[Task requirements]: Please set out the items from the line with "Where should I" to the line with "Action: click(498, 34)", both included, as a numbered list. Skip blank lines and leave the pictures out.

[Extracted data]:

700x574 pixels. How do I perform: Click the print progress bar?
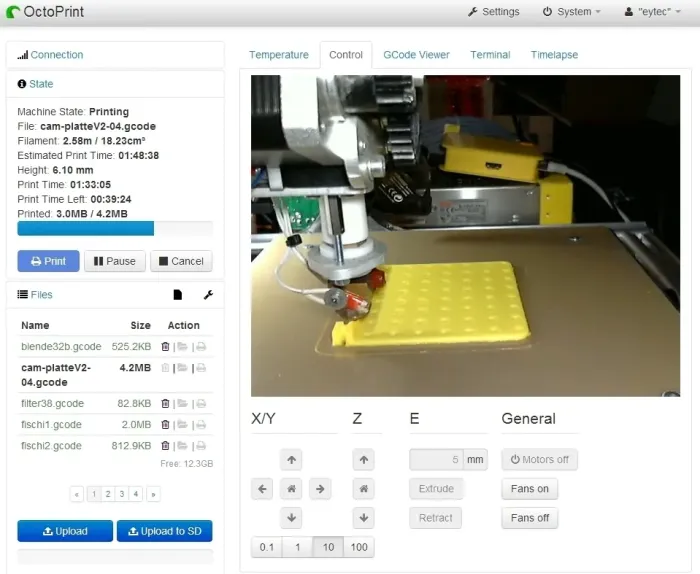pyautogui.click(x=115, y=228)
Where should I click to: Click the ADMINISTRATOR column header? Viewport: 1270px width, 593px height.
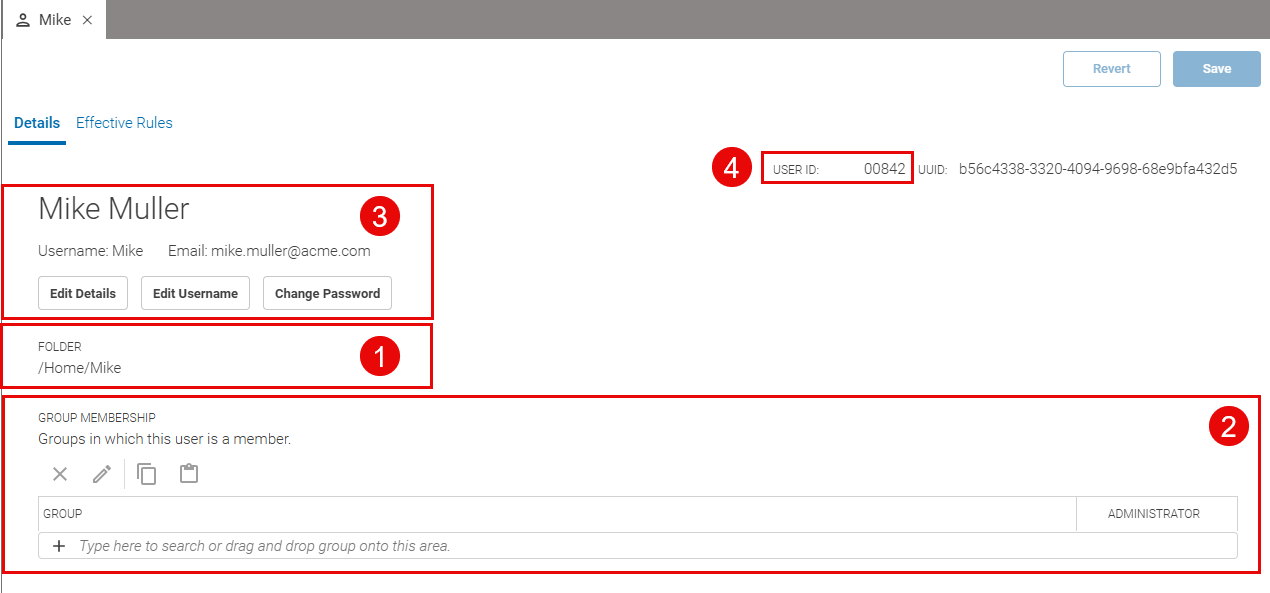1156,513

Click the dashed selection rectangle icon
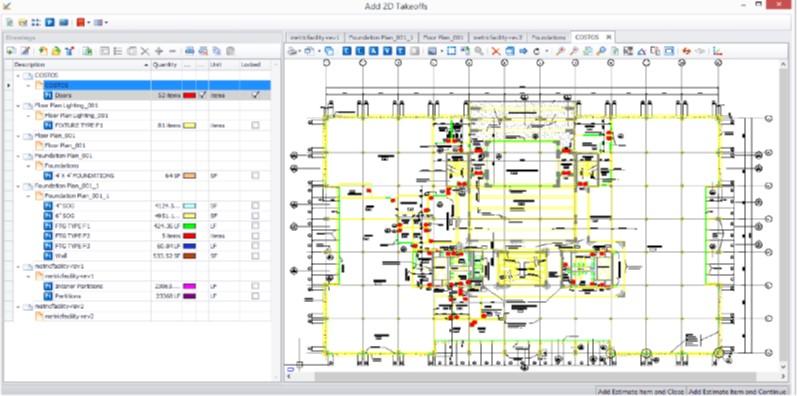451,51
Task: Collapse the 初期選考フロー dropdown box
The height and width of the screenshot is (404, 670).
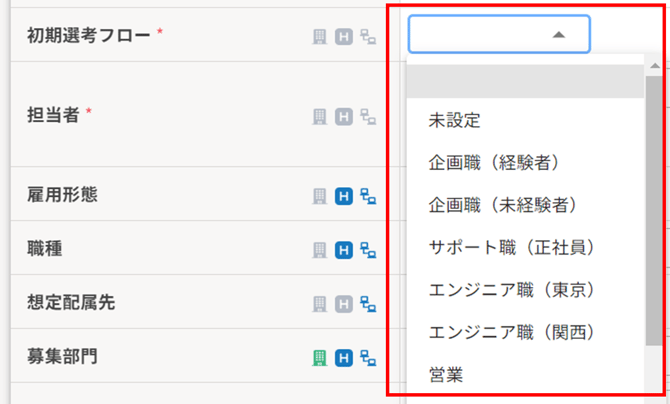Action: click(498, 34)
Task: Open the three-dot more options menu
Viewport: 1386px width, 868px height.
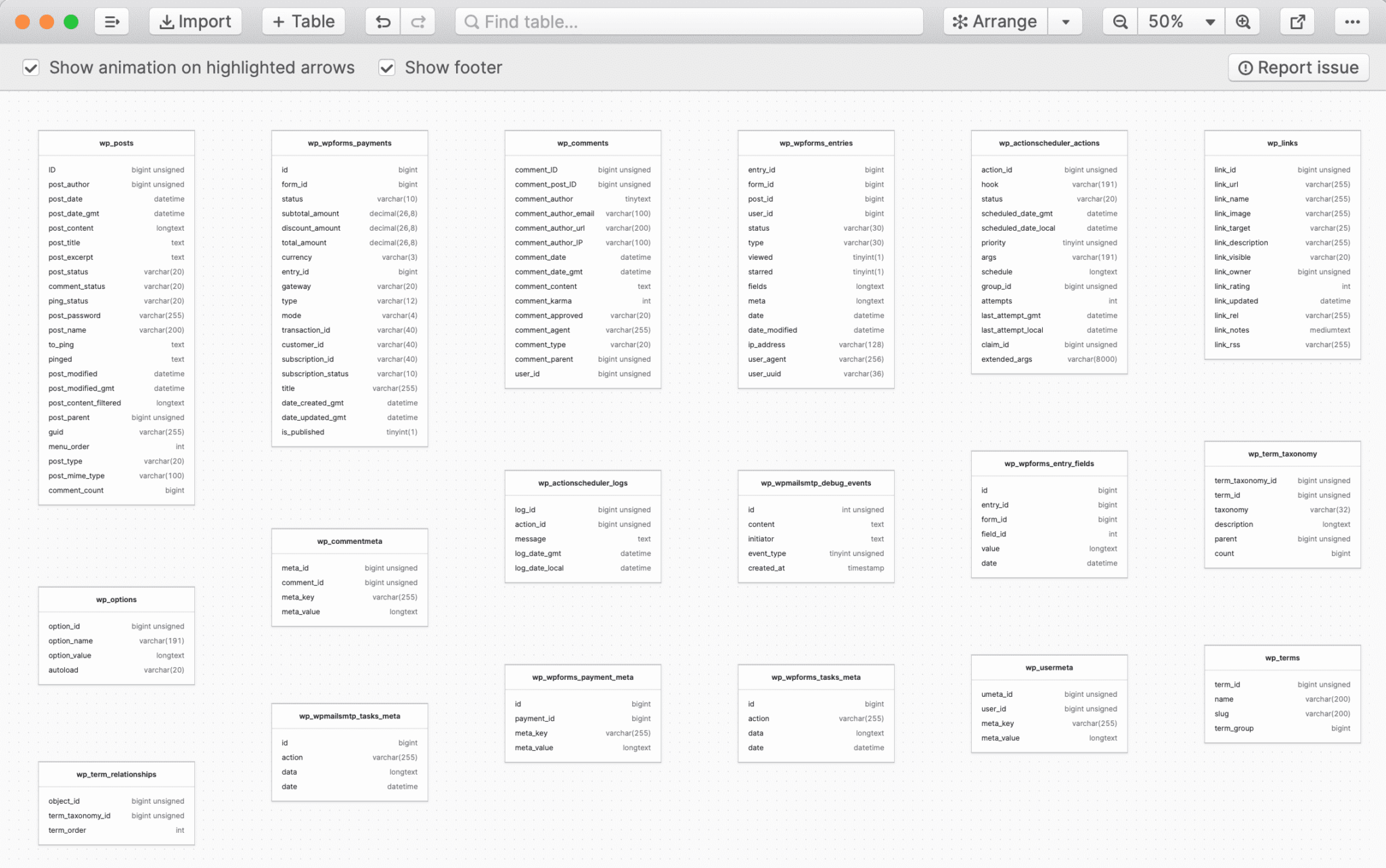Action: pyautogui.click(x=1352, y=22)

==

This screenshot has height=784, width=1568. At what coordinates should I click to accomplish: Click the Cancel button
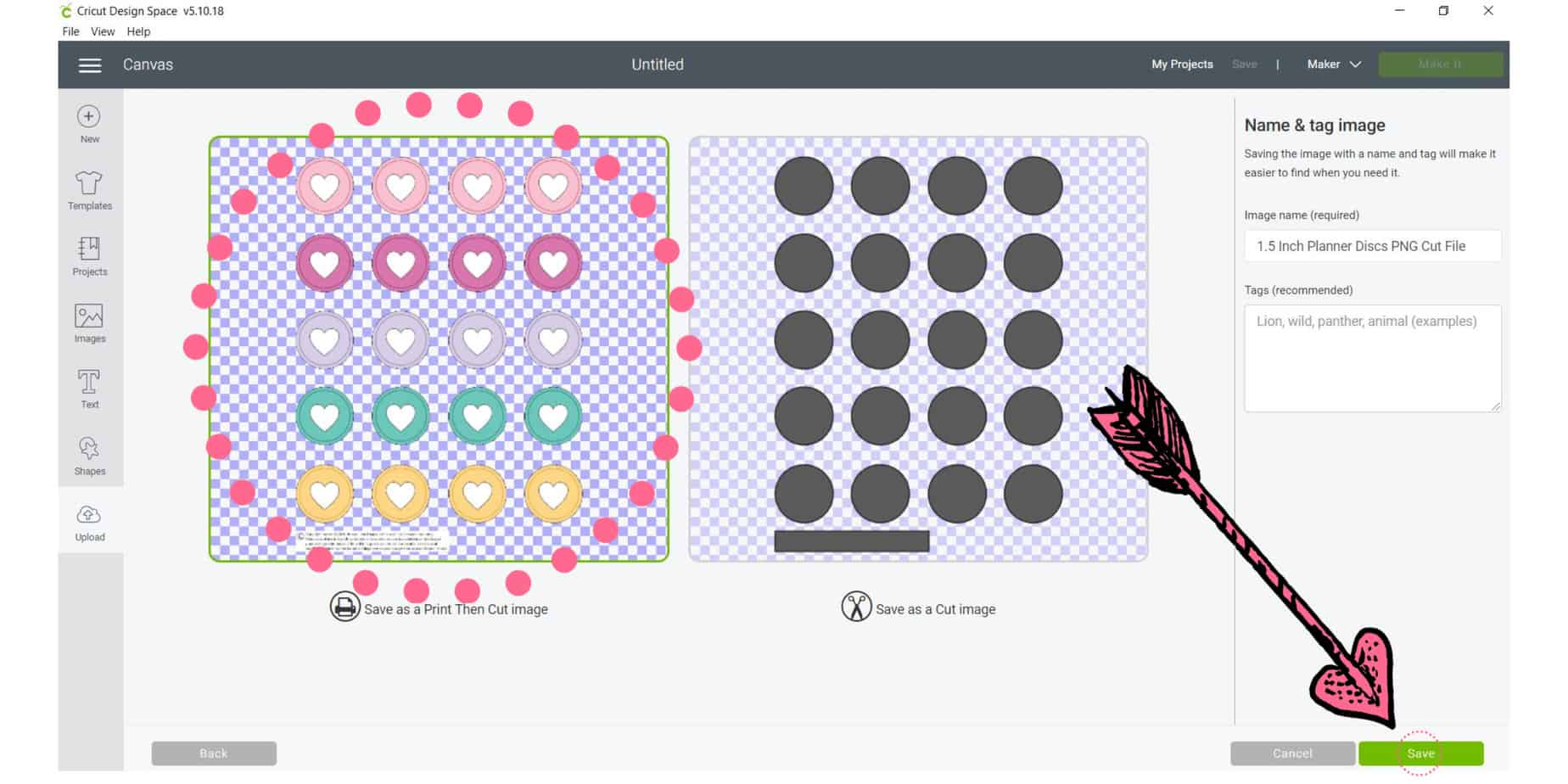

[Task result]:
1. Where should I click to: Click the ADMINISTRATOR column header? Viewport: 1270px width, 593px height.
2. 1156,513
3. Click the dashed selection rectangle icon
4. 451,51
5. Task: Collapse the 初期選考フロー dropdown box
6. The height and width of the screenshot is (404, 670).
7. Action: click(498, 34)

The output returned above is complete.